Core Elements of Health and Safety Management

A functioning health and safety system includes hazard identification, risk assessment, safe work procedures, competence and training, incident reporting, corrective action, and leadership oversight. It also requires clear accountability so that operational managers, workers, contractors, and support functions understand their responsibilities.

Occupational health is part of the same system. Noise, chemical exposure, ergonomics, respiratory hazards, fatigue, and thermal stress may not create immediate incidents, but they still require structured identification, monitoring, and control.

How Health and Safety Works in Practice

In practice, the system is built into work planning and execution. Equipment is assessed before use, jobs with elevated risk require permits or method statements, contractors are screened and briefed, incidents and near misses are reported, and corrective actions are tracked until closure. The objective is to control exposure before harm occurs.

This means health and safety is operational, not merely documentary.
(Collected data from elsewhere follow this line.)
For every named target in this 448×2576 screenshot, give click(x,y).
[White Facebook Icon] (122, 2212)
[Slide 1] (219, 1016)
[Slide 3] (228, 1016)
A written policy has little value if the real workflow does not support safe behaviors and safe conditions at the point where work is performed.

Health and Safety in Procurement and Supplier Management

Procurement influences health and safety through supplier selection, contractor onboarding, specification design, service-scope definition, and contractual requirements for competence, incident reporting, and safe execution. Buying decisions can either reduce or amplify risk depending on how work is outsourced and what standards are imposed.

For high-risk categories, health and safety performance is often a qualification criterion rather than just a post-award KPI. Suppliers may need to demonstrate training records, risk assessments, certifications, or site controls before work begins.

Measuring Health and Safety Performance

Performance is measured through a mix of leading and lagging indicators. Lagging indicators include injuries, lost-time incidents, occupational illness cases, and regulatory breaches. Leading indicators may include training completion, risk-assessment quality, audit findings, permit compliance, and closure of corrective actions.

A mature program does not rely only on injury counts. Low incident numbers can hide weak controls if exposure reporting, safety observations, and assurance activity are poor.

Frequently Asked Questions about Health and Safety

Why is health and safety relevant to procurement?

Procurement decisions affect who performs work, under what conditions, using what equipment, and with what level of competence and supervision. If contractors or suppliers are selected without proper safety evaluation, the buying organization may inherit serious operational and legal risk. Procurement therefore has a direct role in making sure commercial decisions support safe execution rather than undermining it.

What is the difference between health and safety and occupational health?

Health and safety is the broader management discipline covering injury prevention, safe systems of work, hazard control, emergency readiness, and occupational illness prevention. Occupational health focuses more specifically on exposures that affect long-term or work-related health, such as chemicals, noise, dust, stress, or ergonomics. In practice, occupational health is part of an overall health and safety management system.

Are low injury numbers enough to show that a health and safety system is effective?

No. Low injury numbers can be encouraging, but they do not prove that risks are well controlled. Serious exposure can exist even when reportable incidents are rare, especially if near misses are underreported or if the organization relies heavily on luck and worker experience. Effective systems also track audits, training, corrective actions, permit discipline, and hazard identification quality.

How should health and safety be built into supplier contracts?

Supplier contracts should define safety expectations in operational terms, not just as a generic legal clause. Depending on the service, that may include training requirements, incident notification timelines, risk-assessment obligations, access rules, audit rights, competence evidence, permit-to-work compliance, and consequences for serious safety breaches. Clear contractual language supports consistent supplier accountability once work begins.